### Things to do
1. According to the passage on Mogu painting, who created Mogu, and during which period?
2. Which kinds of Chinese painting does the passage on Mogu painting name? List every one.
3. Write out everything in the passage on Mogu painting from "Therefore, it is" down to "as Gongbi paintings.".

### Passage provided
◇ ◇ ◇ ◇

Mogu is also called boneless painting.

Maybe you would like to ask, since Shirley said that line is the skeleton (or bone) of Chinese painting, why there is a boneless painting here? In fact, the lines in Chinese Baimiao and Gongbi paintings, all of the lines are painted by Chinese ink and the ink line is just the skeleton (or bone) of a painting. In Chinese Xieyi Painting, the lines are still the bones or skeleton of a painting, but they are freer, some of the lines are painted by Chinese ink, some of them are colored.

Chinese Mogu is a boneless painting. That does not mean there is no any line in is, but the lines in the Chinese Mogu painting were done by colors, instead of ink lines. This is its first character.

Chinese Mogu Painting and Chinese Gongbi Painting use almost the same materials and carriers, but a Chinese Mogo painting needs to use water much more than Chinese Gongbi painting, just like colored water. People are used to putting the different colors in the same place that has been limited by the lines and let them to be mixed freely by themselves, making and made a special artistic result. This is its second character.         

Sometimes, people color the objects within the different outlines of pencil. After the color is dry, remove the pencil lines and create some new colored lines that have been done on the boundary between the different colors places.

Therefore, it is a painting between Chinese Gongbi and Chinese Xieyi. Its lines are Chinese Gongbi style, but not ink line; its color application is free, its free style is near Chinese Xieyi, but it is not beyond the outline of the lines as Gongbi paintings.

Mogu was created by Zhang Zengyao during the Northern and Southern Dynasties (420-589).

◇ ◇ ◇ ◇

### Collected data

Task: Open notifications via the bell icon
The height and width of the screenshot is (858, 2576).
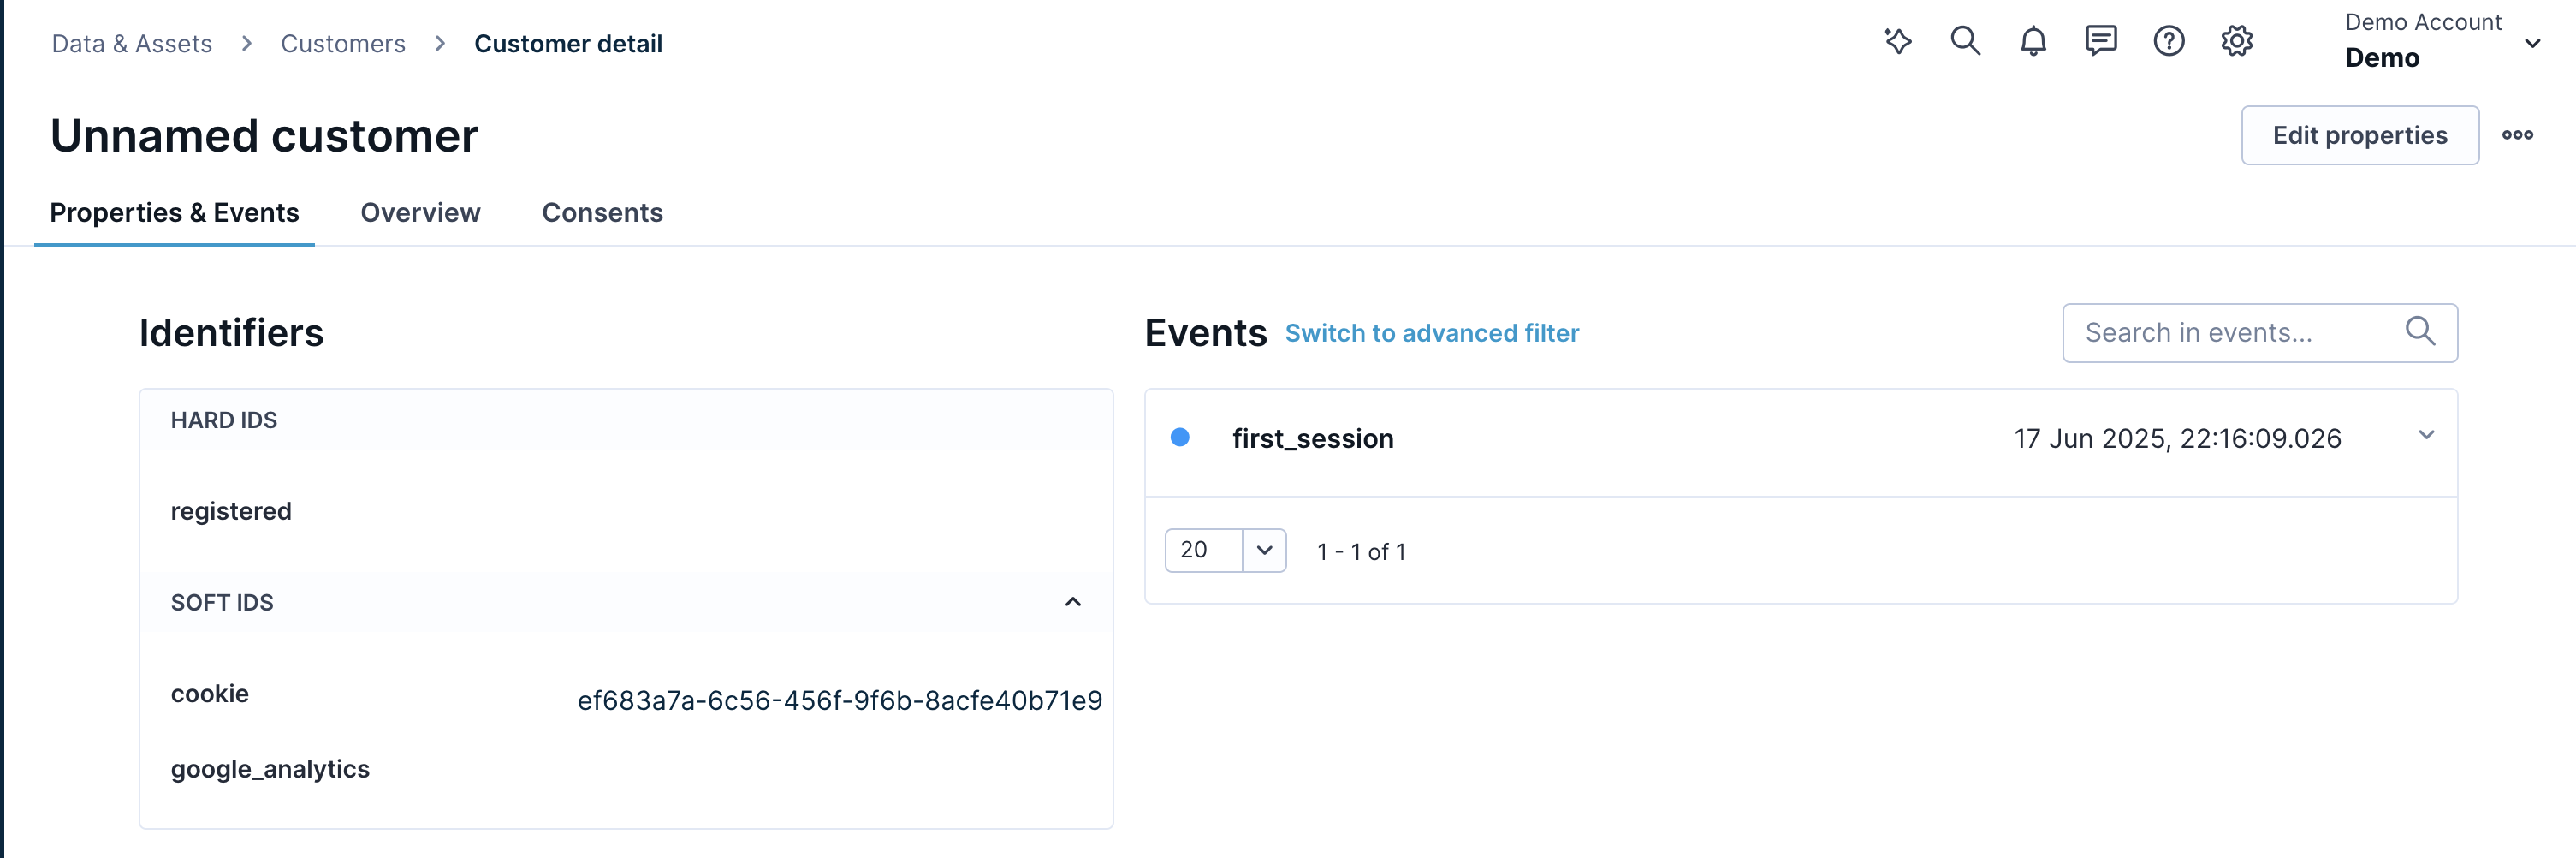Action: coord(2033,41)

◇ ◇ ◇ ◇

### Task-by-task answers
1. Zhang Zengyao, during the Northern and Southern Dynasties (420-589).

2. Baimiao, Gongbi, Xieyi, and Mogu (boneless painting).

3.
Therefore, it is a painting between Chinese Gongbi and Chinese Xieyi. Its lines are Chinese Gongbi style, but not ink line; its color application is free, its free style is near Chinese Xieyi, but it is not beyond the outline of the lines as Gongbi paintings.